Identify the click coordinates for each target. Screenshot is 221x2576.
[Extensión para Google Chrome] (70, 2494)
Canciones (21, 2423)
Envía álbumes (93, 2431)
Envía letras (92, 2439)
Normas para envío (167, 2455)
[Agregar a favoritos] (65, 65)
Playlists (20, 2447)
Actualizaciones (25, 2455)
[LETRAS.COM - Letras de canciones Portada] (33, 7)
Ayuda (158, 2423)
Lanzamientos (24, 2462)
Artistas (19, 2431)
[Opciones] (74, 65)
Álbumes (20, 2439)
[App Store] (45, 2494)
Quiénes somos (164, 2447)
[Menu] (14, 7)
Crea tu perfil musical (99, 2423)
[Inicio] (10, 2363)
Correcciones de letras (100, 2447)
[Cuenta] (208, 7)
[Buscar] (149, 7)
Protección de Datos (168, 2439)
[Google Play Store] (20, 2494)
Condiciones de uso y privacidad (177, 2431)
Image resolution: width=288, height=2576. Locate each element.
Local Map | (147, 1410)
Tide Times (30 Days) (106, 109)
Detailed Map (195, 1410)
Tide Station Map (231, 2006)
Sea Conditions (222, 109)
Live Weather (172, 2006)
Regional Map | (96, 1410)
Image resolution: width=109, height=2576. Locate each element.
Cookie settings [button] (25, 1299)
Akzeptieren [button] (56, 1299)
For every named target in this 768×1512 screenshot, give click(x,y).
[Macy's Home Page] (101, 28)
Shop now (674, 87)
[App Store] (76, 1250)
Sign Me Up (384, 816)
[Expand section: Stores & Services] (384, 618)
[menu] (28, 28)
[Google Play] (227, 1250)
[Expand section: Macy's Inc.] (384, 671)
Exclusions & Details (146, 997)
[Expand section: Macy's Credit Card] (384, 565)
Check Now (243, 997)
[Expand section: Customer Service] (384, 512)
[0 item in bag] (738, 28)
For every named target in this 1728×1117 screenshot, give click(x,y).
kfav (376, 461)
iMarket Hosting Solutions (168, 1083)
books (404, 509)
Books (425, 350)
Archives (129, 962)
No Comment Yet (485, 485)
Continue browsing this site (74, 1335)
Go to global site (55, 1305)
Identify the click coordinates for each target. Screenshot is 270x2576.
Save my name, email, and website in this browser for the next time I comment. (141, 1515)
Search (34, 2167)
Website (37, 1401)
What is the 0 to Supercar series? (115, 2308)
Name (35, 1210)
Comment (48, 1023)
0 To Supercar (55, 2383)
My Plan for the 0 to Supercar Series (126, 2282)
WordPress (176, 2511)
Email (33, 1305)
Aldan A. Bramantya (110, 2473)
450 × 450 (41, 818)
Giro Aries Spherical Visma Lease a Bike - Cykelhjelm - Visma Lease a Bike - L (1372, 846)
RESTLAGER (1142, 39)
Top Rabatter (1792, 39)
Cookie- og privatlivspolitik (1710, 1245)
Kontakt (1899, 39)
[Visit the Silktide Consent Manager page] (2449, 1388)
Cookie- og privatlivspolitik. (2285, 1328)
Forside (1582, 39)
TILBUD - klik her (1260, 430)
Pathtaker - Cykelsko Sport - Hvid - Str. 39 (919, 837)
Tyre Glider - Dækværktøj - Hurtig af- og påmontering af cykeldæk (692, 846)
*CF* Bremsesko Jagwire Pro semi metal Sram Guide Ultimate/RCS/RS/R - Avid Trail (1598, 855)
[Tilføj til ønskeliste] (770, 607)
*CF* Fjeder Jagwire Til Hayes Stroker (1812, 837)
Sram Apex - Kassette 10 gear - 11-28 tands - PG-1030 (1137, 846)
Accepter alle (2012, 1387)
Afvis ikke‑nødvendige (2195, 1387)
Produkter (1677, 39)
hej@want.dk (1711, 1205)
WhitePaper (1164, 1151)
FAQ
* * *
Count up the lines in the records that contain the word "this" and reply with that figure only.

> ANSWER: 4